Argentine footballer and manager

Pablo Javier Quatrocchi (born 19 January 1974) is an Argentine football coach and former player who played as a central defender. He is the reserves manager of Defensa y Justicia.

Born in Quilmes, Quatrocchi played for Quilmes, Estudiantes de La Plata, VfL Wolfsburg, Veracruz, San Lorenzo, and finally retired in Club Necaxa as a defender and captain.

==Coaching career==
After retiring, Quatrocchi was appointed as a youth coach at Quilmes. He was later appointed as the club's sporting director and also served as coordinator of the youth players. On 7 June 2014, it was announced that Quatrocchi has signed his first professional club Quilmes as a head coach and will be making his debut as a first-team coach. He left on 30 November 2014.

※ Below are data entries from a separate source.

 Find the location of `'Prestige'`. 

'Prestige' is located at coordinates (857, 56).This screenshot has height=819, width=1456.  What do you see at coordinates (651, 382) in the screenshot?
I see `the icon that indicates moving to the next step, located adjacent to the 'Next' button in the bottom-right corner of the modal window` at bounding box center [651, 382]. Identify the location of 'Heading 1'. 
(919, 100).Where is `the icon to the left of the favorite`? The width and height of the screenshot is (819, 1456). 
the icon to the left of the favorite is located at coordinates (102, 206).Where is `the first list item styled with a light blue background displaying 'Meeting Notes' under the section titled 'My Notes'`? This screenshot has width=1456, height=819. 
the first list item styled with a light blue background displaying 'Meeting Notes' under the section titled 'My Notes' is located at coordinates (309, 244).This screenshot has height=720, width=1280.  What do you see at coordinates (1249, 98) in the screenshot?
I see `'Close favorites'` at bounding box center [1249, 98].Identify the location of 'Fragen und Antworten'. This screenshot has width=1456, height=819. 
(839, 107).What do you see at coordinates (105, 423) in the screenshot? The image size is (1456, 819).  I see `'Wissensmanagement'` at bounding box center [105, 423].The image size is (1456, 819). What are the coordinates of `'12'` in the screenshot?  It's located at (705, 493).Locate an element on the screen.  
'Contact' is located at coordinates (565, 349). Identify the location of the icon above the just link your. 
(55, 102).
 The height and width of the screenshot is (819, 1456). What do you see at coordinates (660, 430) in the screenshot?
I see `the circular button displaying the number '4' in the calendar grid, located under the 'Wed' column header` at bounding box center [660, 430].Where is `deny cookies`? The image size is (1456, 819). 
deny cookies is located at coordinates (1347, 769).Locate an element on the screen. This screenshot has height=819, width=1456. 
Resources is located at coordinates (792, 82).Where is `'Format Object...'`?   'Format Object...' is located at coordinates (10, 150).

On 3 December 2015, he was appointed as manager of Douglas Haig. He was released in May 2016.

In June 2017, Quatrocchi was appointed as a youth coordinator for Estudiantes LP. On 24 February 2019, he was appointed as caretaker manager for the first team. It lasted until March 2019, where Gabriel Milito was appointed.